Insurance that pays benefits for injuries or death caused by accidental events

Accident insurance is a type of insurance where the policy holder is paid directly in the event of an accident resulting in injury of the insured. The insured can spend the benefit payment however they choose. Accident insurance is complementary to, not a replacement for, health insurance.

== Accidents ==

While accidents and their causes vary wildly, the general definition of an accident is an unfortunate incident that happens unexpectedly and unintentionally, typically resulting in damage or injury. Accident insurers may define accidents differently in their specific policies.

== Common exclusions ==
Every insurer maintains a list of events and circumstances that void the insured's entitlement to his or her accident benefits.
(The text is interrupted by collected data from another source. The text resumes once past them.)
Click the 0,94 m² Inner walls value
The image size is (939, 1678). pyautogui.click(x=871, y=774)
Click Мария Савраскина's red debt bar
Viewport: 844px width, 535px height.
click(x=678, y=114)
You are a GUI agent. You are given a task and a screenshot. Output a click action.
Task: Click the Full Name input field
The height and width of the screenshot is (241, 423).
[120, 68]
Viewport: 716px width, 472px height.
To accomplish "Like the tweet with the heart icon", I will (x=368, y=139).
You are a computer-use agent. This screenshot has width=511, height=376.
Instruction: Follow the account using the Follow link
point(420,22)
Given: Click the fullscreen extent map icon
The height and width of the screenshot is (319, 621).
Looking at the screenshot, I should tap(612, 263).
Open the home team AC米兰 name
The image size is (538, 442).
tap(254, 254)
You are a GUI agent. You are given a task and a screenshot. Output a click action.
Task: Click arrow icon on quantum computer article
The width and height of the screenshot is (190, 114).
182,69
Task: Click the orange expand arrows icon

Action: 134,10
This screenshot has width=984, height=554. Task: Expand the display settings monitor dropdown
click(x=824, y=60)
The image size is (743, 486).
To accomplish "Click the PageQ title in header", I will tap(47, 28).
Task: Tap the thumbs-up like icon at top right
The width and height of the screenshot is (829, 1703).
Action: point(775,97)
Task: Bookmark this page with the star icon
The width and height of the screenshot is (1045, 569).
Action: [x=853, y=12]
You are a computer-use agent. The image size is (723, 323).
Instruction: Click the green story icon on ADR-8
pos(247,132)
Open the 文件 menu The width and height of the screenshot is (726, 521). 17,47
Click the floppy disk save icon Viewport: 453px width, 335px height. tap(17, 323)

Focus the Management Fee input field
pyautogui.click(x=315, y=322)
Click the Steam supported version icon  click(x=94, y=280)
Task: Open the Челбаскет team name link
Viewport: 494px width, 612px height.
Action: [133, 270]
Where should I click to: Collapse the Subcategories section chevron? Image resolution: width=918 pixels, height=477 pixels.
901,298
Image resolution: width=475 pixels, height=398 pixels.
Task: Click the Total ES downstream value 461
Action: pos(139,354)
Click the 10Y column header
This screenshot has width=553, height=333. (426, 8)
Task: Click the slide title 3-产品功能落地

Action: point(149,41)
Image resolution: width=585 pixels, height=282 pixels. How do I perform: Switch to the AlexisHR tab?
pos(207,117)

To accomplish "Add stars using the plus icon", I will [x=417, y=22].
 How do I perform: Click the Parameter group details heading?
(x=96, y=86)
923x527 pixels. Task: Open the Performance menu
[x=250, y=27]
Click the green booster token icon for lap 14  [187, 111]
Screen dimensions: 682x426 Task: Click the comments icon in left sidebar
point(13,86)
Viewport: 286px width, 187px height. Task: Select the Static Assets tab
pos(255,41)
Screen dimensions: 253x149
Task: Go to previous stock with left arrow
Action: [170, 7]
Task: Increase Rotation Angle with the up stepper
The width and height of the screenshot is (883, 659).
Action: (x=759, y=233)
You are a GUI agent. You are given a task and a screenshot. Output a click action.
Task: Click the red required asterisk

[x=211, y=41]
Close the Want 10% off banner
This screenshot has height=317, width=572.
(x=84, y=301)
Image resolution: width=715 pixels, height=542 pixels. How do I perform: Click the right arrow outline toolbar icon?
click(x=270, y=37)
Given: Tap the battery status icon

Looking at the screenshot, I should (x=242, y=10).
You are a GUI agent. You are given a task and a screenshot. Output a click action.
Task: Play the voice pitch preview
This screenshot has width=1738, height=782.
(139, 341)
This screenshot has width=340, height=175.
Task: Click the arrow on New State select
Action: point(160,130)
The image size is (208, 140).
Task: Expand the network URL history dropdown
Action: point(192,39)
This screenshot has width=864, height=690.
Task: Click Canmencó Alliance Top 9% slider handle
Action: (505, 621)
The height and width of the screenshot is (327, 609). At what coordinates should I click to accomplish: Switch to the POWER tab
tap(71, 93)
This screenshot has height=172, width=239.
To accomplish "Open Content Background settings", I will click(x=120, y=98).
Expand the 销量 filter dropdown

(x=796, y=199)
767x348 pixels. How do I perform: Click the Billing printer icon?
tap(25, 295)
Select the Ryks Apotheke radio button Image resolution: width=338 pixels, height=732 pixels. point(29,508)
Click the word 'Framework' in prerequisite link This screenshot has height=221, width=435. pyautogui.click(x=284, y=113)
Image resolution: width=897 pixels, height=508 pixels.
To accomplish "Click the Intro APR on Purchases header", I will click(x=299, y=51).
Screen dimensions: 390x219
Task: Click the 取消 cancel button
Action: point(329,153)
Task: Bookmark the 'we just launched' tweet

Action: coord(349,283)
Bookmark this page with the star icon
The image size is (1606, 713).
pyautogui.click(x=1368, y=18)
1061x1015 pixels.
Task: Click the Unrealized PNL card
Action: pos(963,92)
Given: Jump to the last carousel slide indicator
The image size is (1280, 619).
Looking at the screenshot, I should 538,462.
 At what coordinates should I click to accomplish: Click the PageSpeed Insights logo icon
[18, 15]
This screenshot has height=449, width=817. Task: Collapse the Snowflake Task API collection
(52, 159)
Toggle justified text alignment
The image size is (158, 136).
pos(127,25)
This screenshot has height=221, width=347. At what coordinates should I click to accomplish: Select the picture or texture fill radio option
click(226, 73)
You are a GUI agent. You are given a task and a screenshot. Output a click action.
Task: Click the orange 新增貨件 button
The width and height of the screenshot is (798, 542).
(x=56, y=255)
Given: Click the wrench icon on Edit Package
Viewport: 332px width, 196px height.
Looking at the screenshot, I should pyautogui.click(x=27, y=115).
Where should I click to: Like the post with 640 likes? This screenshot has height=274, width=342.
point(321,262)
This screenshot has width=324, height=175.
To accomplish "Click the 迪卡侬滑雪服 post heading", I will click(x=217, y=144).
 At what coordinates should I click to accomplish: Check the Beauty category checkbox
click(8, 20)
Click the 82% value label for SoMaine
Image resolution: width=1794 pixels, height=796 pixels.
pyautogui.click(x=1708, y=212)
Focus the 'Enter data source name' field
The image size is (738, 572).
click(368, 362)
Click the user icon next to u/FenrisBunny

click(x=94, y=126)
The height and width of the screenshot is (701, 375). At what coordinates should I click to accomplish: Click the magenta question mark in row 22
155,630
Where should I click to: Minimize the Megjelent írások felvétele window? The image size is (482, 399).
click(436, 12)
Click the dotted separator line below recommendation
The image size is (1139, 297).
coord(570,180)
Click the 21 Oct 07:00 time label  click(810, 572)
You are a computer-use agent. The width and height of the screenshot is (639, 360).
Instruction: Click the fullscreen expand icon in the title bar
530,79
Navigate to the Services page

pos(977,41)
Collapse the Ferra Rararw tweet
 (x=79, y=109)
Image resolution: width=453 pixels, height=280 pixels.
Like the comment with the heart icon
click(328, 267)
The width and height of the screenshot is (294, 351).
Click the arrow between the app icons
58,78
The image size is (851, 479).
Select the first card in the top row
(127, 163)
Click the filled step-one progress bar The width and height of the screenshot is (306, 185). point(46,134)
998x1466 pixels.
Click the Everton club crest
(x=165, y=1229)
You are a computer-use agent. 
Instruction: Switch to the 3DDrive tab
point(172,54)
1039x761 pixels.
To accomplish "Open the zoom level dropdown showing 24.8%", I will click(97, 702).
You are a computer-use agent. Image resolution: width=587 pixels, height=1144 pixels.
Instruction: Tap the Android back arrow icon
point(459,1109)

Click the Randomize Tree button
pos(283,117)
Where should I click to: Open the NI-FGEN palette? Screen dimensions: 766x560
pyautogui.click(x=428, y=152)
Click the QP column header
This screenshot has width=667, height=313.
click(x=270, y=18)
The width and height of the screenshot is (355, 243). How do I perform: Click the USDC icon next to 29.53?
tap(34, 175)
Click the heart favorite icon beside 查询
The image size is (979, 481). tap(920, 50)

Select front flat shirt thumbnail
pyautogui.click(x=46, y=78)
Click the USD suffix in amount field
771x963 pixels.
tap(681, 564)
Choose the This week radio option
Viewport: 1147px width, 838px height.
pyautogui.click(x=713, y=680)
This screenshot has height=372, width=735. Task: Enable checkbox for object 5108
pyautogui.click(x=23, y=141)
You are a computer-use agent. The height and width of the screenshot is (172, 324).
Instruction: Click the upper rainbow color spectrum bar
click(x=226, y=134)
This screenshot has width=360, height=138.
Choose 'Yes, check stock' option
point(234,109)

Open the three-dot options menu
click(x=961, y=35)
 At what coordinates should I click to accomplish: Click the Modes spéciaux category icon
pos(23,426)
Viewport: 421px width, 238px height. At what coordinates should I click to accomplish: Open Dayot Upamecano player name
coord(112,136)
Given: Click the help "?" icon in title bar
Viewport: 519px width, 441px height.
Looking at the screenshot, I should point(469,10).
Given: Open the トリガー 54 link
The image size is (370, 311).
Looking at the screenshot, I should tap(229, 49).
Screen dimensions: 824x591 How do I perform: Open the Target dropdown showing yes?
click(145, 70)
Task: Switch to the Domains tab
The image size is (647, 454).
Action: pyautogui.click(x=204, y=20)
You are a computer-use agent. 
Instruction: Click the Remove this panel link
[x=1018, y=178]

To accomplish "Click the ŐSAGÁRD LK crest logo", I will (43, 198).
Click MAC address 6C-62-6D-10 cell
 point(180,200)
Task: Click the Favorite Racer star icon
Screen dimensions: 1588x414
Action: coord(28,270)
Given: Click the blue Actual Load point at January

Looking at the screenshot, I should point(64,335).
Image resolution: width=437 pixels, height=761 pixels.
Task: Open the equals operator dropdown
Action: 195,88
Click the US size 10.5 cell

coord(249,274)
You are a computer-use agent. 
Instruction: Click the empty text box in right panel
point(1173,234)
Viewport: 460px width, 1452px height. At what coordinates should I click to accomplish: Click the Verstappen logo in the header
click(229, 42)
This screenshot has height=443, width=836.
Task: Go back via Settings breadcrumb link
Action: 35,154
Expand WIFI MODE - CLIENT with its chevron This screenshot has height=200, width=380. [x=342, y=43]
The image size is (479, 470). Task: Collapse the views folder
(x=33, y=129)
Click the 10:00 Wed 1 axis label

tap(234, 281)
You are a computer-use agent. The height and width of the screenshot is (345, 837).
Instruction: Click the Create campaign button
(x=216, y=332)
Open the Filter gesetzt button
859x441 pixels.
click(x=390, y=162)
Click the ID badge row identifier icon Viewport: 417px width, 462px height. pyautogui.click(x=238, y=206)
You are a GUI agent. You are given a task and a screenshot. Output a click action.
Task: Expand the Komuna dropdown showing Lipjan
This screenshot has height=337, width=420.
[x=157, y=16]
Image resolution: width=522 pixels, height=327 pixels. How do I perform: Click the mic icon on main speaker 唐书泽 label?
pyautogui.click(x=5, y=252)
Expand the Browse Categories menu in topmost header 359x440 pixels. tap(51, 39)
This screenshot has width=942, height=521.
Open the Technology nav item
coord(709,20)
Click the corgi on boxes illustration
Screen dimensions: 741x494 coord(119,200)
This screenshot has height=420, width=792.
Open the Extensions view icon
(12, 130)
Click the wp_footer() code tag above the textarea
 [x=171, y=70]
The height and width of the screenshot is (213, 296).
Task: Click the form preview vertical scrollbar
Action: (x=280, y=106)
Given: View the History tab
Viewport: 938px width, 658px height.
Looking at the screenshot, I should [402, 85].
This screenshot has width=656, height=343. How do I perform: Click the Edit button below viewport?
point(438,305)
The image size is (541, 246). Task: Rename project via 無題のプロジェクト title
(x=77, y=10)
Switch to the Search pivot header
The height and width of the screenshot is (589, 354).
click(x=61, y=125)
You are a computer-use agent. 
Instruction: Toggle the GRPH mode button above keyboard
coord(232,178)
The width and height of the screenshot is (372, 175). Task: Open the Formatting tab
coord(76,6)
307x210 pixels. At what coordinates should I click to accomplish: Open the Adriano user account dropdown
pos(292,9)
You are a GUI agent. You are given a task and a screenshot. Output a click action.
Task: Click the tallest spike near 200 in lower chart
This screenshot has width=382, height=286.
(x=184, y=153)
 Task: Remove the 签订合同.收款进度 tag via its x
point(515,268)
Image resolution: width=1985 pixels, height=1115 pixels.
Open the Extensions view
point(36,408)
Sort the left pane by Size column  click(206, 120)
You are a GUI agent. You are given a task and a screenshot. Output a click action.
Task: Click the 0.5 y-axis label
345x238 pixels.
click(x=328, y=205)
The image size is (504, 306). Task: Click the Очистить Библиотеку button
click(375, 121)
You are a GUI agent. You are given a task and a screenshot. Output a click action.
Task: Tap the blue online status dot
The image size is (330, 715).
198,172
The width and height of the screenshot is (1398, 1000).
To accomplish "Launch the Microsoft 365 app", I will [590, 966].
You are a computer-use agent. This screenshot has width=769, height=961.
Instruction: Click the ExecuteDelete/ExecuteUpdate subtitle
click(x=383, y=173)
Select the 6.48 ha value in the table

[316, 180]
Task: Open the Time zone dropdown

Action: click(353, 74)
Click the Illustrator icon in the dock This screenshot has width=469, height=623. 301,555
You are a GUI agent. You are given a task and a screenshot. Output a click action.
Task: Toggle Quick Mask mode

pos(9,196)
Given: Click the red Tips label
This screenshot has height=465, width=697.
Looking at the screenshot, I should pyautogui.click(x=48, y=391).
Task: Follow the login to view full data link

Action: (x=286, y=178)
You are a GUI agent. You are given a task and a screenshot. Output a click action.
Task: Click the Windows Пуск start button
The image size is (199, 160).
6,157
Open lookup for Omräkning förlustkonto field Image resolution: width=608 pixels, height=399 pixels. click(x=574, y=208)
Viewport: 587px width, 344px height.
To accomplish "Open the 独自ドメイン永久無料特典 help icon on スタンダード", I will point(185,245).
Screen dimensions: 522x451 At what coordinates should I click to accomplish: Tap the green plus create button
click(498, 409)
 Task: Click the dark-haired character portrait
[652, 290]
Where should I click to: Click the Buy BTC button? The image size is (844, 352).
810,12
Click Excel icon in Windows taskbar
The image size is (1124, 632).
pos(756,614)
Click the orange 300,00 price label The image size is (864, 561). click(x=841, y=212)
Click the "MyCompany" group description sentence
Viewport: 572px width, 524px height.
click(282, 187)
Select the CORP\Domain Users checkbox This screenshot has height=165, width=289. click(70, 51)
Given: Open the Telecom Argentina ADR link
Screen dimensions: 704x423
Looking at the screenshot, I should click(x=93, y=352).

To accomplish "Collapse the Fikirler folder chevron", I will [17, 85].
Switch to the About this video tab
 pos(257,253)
For example, accident insurance policies may exclude coverage for injuries sustained while the insured was intoxicated or committing an illegal act.

== Comparison to other types of insurance ==
Accident insurance is part of a category of insurance products designed to manage the cost of medical care. Other types of insurance in this category include health insurance, disability insurance, and accidental death & dismemberment insurance.
Accident insurance is part of a category distinct from liability insurance or property insurance.

=== Health insurance ===
Accident insurance complements but does not replace health insurance. In the event of an accident resulting in an injury, a health insurance policyholder may still be responsible for out-of-pocket expenses. These may include copayments, deductibles, and coinsurance charges that must be paid by the insured before the health insurer pays any benefits. In the first half of 2018, almost half of Americans with health insurance had high-deductible plans—defined as plans with a deductible of at least $1,350 for an individual policyholder. Without accident insurance, the insured would be responsible for paying that full amount (plus a copayment and any out-of-network costs) themselves before a health insurer began paying for care.

=== Disability insurance ===
Like accident insurance, disability insurance pays the insured directly if they are injured in a way covered by the policy. However, disability insurance only pays if the injury prevents the insured from working. Accident insurance benefits are paid whether or not the insured misses work as a result of the accident.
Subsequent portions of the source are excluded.